Cerca das 08:00, altura em que se iniciam as consultas, as salas de espera começaram a encher com os utentes sem saberem se os médicos iam comparecer e com indicações das funcionárias de que, caso não houvesse consulta, para voltar ao ‘guichet’ para marcar para outro dia.

À entrada do serviço de consultas extremas uma funcionária avisava: "Hoje é dia de greve, não sabemos se os médicos estão cá".

Amílcar Nunes, na casa dos 60 anos, chegou cedo ao hospital para uma consulta de urologia, marcada para as 08:30, mas rapidamente soube que o médico tinha aderido ao primeiro dos dois dias de greve dos clínicos.

Em declarações à agência Lusa, Amílcar Nunes contou que soube, na terça-feira, pela televisão da greve, mas mesmo assim decidiu vir "para que a falta não seja" do doente.

Luís Filipe, 53 anos, teve mais sorte e conseguiu ter a sua consulta para tratar de um problema na boca.
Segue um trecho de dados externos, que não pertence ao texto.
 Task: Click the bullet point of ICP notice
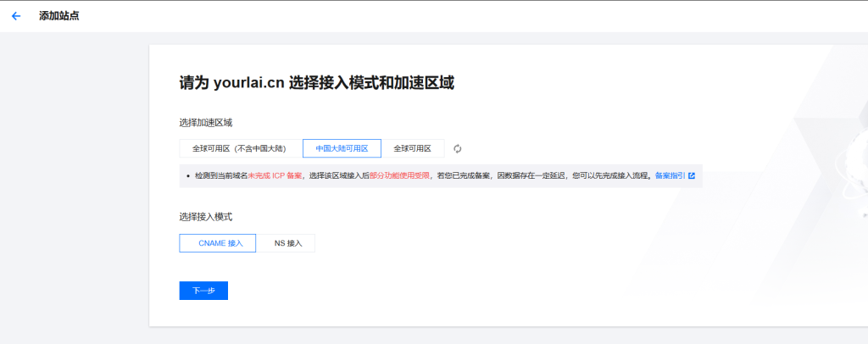tap(186, 175)
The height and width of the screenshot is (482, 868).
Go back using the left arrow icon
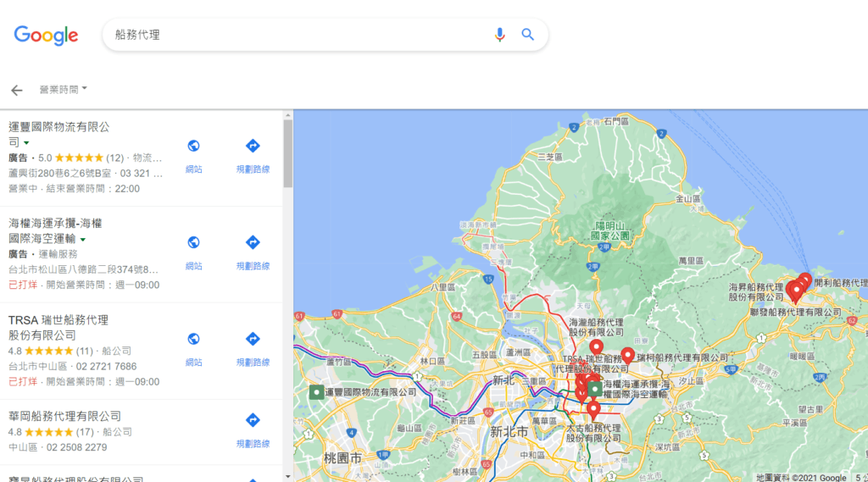coord(17,90)
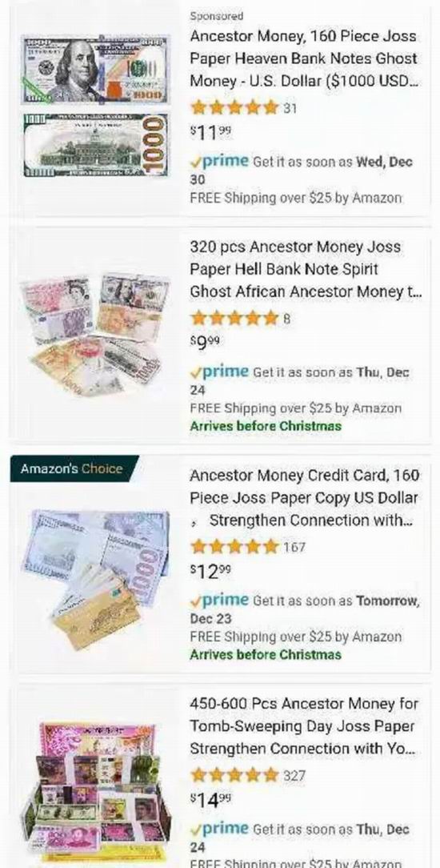Click the star rating with 327 reviews
The image size is (440, 868).
coord(234,776)
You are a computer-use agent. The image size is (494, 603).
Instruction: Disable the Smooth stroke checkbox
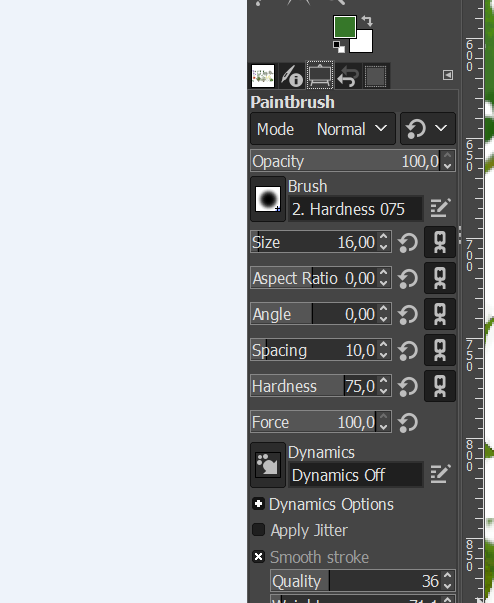click(259, 556)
Contou à Lusa que não sabia da greve dos médicos, mas depois de saber as razões pelas quais faziam greve disse estar solidário com os clínicos.

Rosa Costa, 52 anos, veio de São Miguel, nos Açores, para vir à consulta de nefrologia no hospital, onde foi operada a um rim e onde está a ser seguida. Disse ter conhecimento da greve na pensão onde está alojada, mas decidiu comparecer na mesma.

Presente no Hospital de São José, Guida da Ponte, dirigente da Federação Nacional dos Médicos (FNAM), fez uma primeira análise à adesão à greve.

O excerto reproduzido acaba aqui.